Available records
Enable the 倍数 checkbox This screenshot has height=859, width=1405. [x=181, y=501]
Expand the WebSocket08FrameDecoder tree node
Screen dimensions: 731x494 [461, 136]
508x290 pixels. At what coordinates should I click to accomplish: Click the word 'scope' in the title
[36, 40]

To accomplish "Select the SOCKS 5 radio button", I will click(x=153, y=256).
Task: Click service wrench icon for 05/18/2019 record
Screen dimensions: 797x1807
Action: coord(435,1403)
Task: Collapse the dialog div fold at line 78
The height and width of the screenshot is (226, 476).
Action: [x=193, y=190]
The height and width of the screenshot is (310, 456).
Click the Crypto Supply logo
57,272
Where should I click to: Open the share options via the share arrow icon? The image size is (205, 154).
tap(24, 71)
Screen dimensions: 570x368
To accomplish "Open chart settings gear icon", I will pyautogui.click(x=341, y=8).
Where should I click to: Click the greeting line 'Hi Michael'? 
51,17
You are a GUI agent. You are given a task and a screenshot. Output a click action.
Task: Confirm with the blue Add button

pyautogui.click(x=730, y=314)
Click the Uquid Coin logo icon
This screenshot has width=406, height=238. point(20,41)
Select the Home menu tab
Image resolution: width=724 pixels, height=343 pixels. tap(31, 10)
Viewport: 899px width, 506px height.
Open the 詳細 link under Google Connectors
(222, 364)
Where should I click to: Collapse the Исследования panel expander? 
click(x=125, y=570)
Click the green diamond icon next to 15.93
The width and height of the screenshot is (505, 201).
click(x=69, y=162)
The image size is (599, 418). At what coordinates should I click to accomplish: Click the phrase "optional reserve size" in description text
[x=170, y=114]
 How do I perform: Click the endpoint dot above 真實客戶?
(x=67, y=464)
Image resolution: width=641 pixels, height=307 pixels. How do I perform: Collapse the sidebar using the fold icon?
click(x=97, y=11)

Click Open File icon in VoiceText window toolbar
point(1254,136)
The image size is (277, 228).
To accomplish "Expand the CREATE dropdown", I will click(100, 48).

Your assignment
Every line in the data that holds "will" should be copied out.

Expected answer
To accomplish "Select the SOCKS 5 radio button", I will click(x=153, y=256).
To accomplish "Open chart settings gear icon", I will pyautogui.click(x=341, y=8).
To accomplish "Expand the CREATE dropdown", I will click(100, 48).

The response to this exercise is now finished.